[Stored data entries]
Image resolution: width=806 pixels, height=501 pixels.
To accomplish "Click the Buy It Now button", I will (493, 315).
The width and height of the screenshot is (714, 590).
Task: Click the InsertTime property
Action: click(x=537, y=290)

(Your task): Quote every line of the data, word for word.

(Answer for the task):
Image resolution: width=806 pixels, height=501 pixels.
To accomplish "Click the Buy It Now button", I will (493, 315).
The width and height of the screenshot is (714, 590).
Task: Click the InsertTime property
Action: click(x=537, y=290)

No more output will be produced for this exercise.